I like to think I’ve myself as different then other people. Because I love unconditionally and am a hopeless romantic, I thought that made me different. A little it does but not in the ways I had believed. I still stay in the same situations that most do. “In the name of love.”
What makes me the same, is that more then not a person will do anything for love. Putting up with things they said they never would, staying after life changing events, heartaches. I regret nothing.
I think it’s time to start controlling my heart some instead of letting it control me. The world is a different place. There are less human connections. Which makes no place for the ones who have the need to truly know others and see them, to be there and show love.
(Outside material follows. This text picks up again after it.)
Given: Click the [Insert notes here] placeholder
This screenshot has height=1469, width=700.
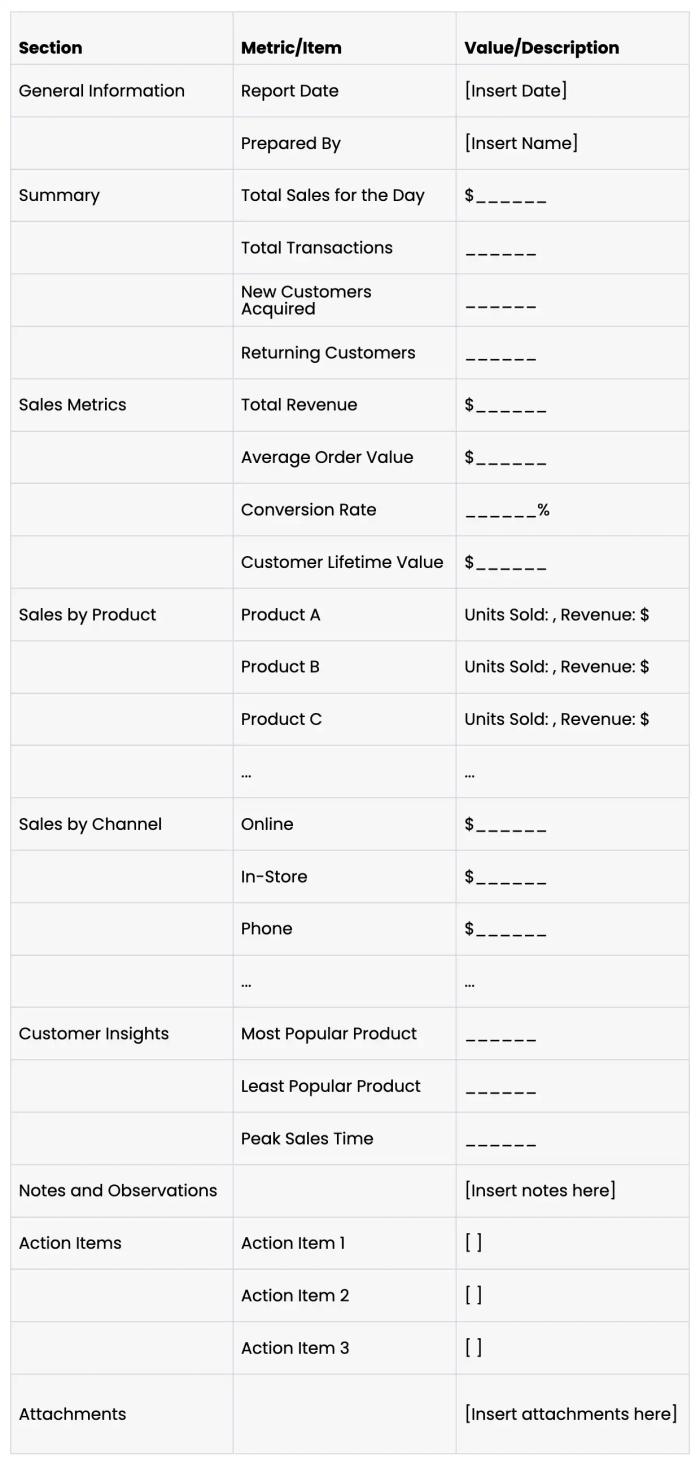Looking at the screenshot, I should pos(540,1191).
The thing about women is they say they want the one who will be there, the one that will love them forever, the good hearted one. They don’t though, they want the one who is wrong, the one that doesn’t have good morals, the one who would never be all that you are willing to be, and the one that would not have stayed when you did. I hate to be so negative and I’m sure there are other women like me that really do want these things and would really have it. Modern love isn’t compassionate or understanding. People used to write sonnets confessing there love, raw and real. I wish there was a place for me in this world so I might not be so lonely. I am okay by myself and with myself. I just feel unseen.
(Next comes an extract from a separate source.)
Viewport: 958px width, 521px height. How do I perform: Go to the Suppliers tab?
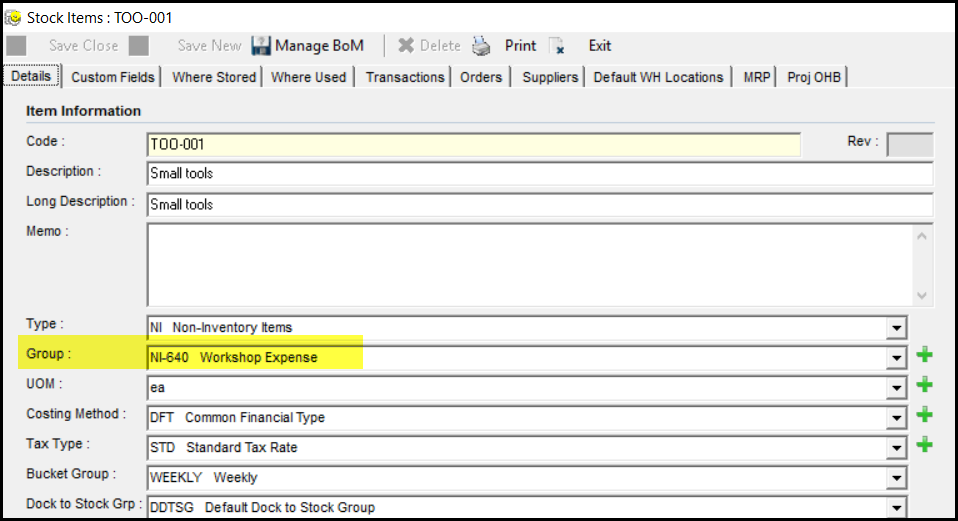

I hate that I’ve given you to much power of my life. To much control of my emotions. To many chances. I hate that I am empty. I hate that I have to act like I’m okay while I’m breaking. I hate that I keep getting put down. I hate that I believe the empty promises of change. The promises of chances. I hate that I let myself continue to feel as though I deserve this. I hate my life and I hate that I allow this to be my life.
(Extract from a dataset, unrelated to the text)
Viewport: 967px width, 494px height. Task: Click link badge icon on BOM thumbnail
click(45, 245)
I don’t hate that I love you. I don’t even hate you.
But I still don’t want to leave. I’ve waited this long.
There are many realities throughout life. The is the one you live in, the one everyone else does (that is their individual own), and the one that none of us know. The one we don’t know is the real world. The sum of each one of us as an individually. We make up the world. As one person it is impossible to know it. This is because we do not know the reality of the ones we are closest too, let alone the strangers of this life. It is with the philosophy of reality that this idea I have is born. When you are wanting to change the world and feel as though nothing you do will ever be good enough think of this:
If you change, no matter good or bad, the sum of the reality of the world is changed. You changed it by becoming more or less of what you were. Therefor it would change everything everywhere. We sometimes for get the importance of life and the realization that our life’s have rippling effects. Ones that go beyond our own knowledge and beyond what we think we can reach. It’s with this same thought, that I realized that I can changed it I feel about the reality I’m choosing. I choose to be in this reality. The one you have all gotten to read about. Where I felt sorry for myself, whined relentlessly, and forgot to live my life. The world reality comes to us daily but it’s how I decide to handle my reality. It’s simply interpreting things in a more positive way. It’s reaching out and touching someone with love, respect, and selflessness. Because when you stop trying to change people by force and just love them, love yourself, and just live in the present reality all things change. The world is changing.
What you don’t hear about in stories or on movies, is when you fight for some one, it affects your life more then you would have ever thought.
I’ve been working out of town 3 days a week. Training in a town 2 hours away for my job. When I’m there in stressed from not staying in my bed and being in a store I won’t work once mine opens. When I’m home I’m stressed to be home.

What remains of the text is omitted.